### The exercise
Return every line of the listing below that contains the word "Open".

**** Information supplied

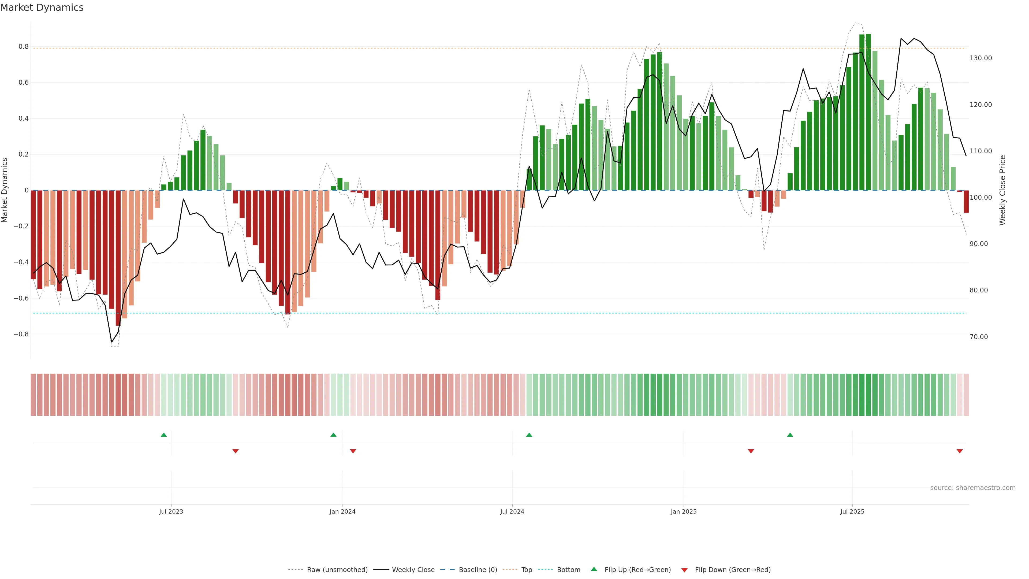Click the darkest green heatmap cell in the strip
Screen dimensions: 1029x579
pyautogui.click(x=868, y=395)
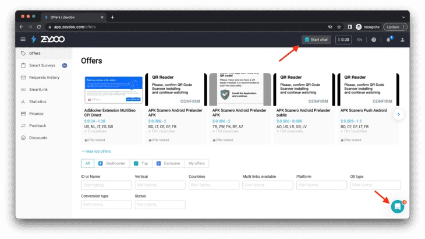
Task: Show next offers with carousel arrow
Action: pyautogui.click(x=398, y=114)
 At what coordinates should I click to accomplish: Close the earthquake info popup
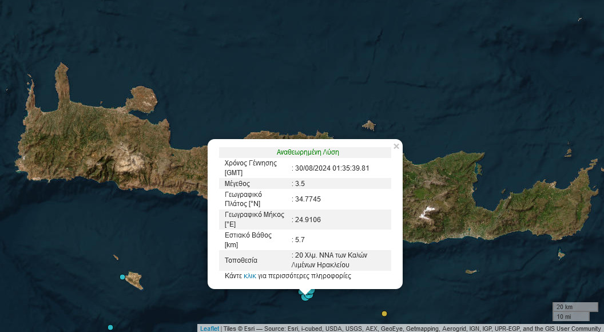coord(396,147)
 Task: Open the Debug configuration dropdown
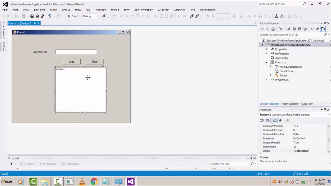tap(96, 16)
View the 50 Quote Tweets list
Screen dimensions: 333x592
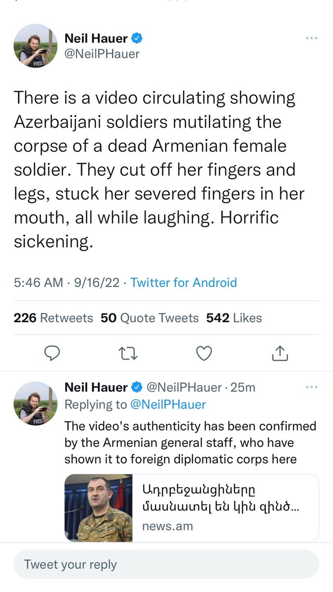pos(149,318)
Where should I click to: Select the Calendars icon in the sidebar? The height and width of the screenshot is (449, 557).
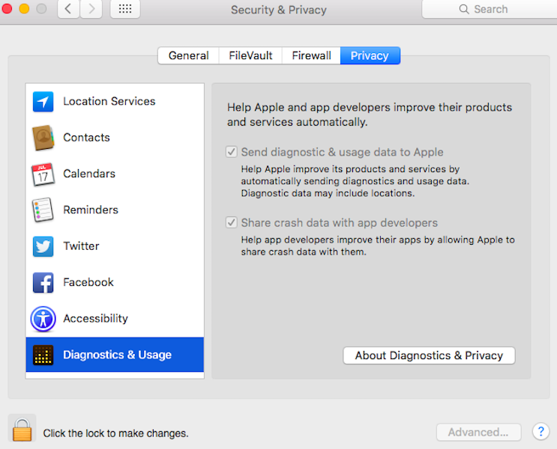pos(43,174)
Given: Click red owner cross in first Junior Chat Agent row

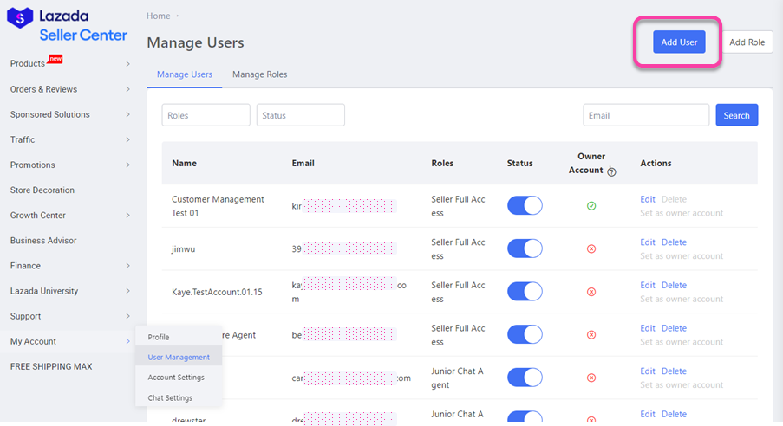Looking at the screenshot, I should [x=591, y=378].
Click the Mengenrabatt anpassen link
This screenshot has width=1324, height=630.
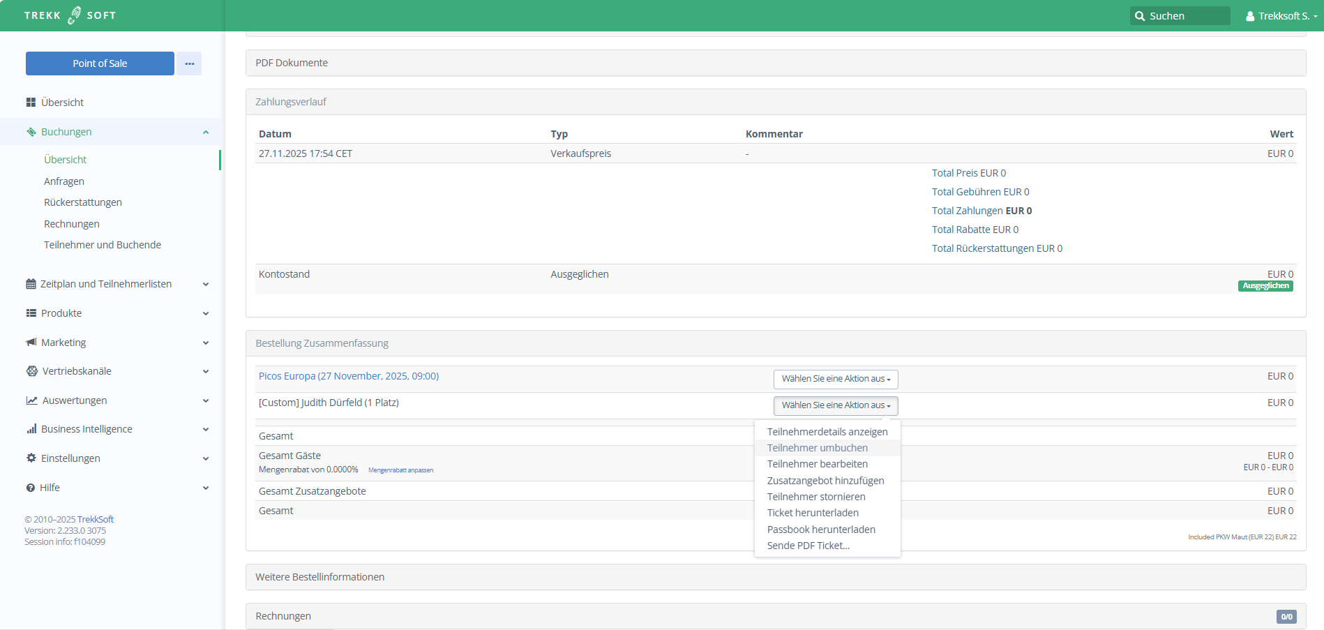click(400, 470)

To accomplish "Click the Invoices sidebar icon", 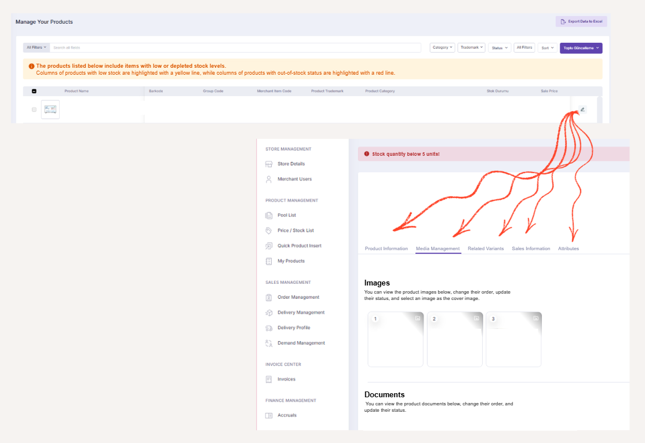I will (x=269, y=379).
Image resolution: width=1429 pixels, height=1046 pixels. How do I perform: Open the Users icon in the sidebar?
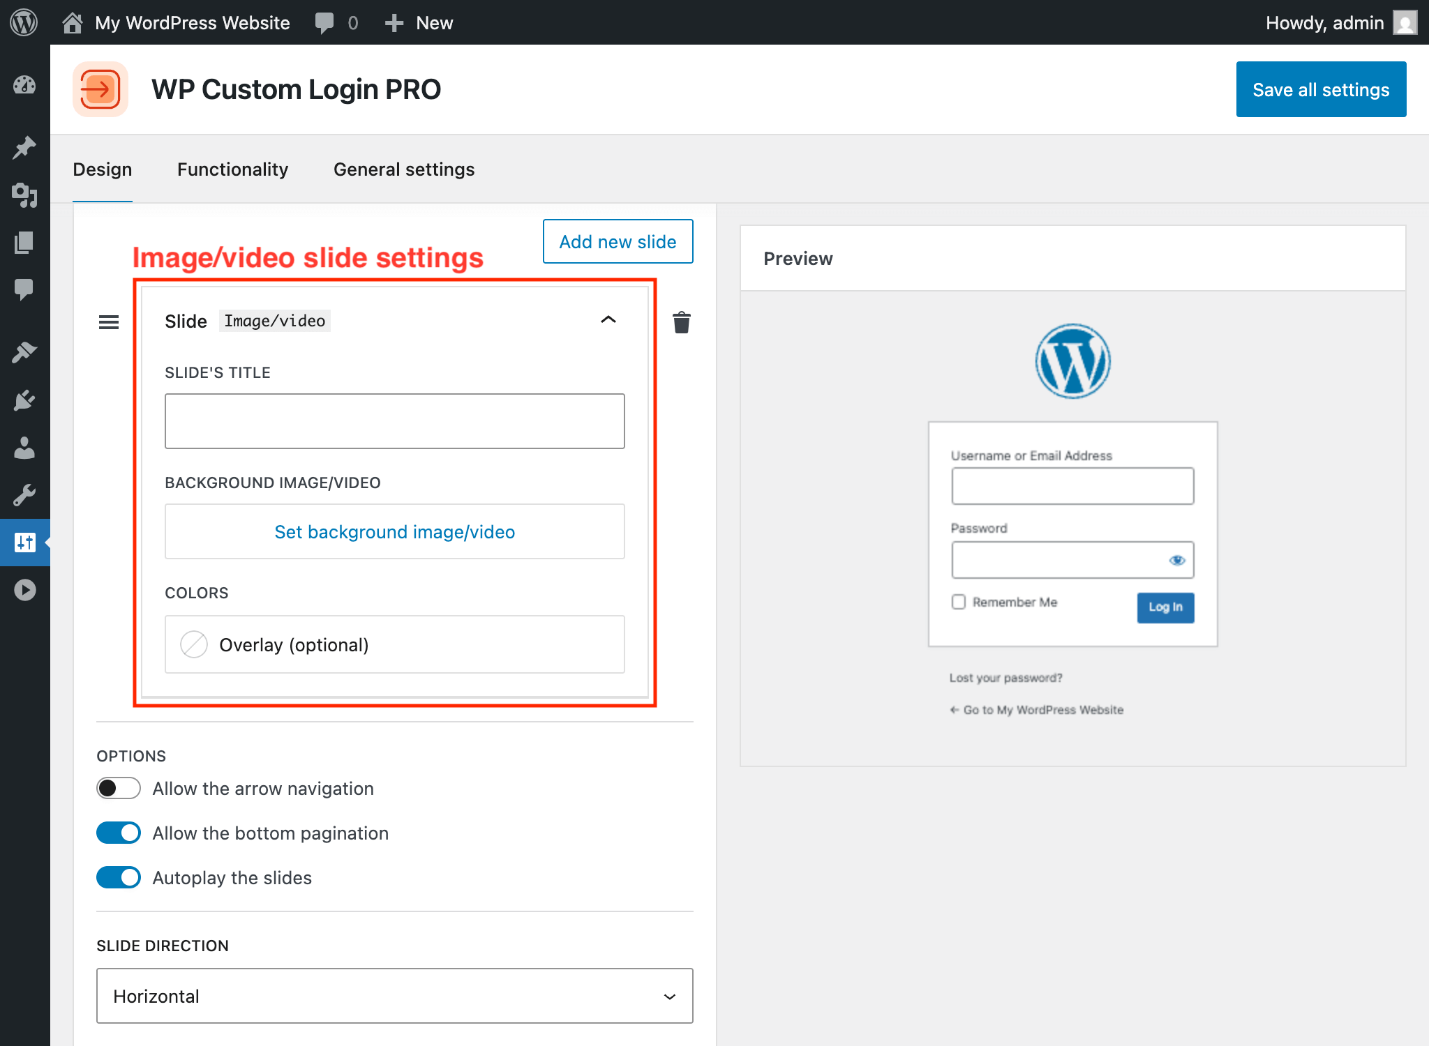pyautogui.click(x=25, y=448)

********

### Response to this task
 Task: Open the Debug configuration dropdown
Image resolution: width=1429 pixels, height=1046 pixels. How do I perform: Open the Users icon in the sidebar?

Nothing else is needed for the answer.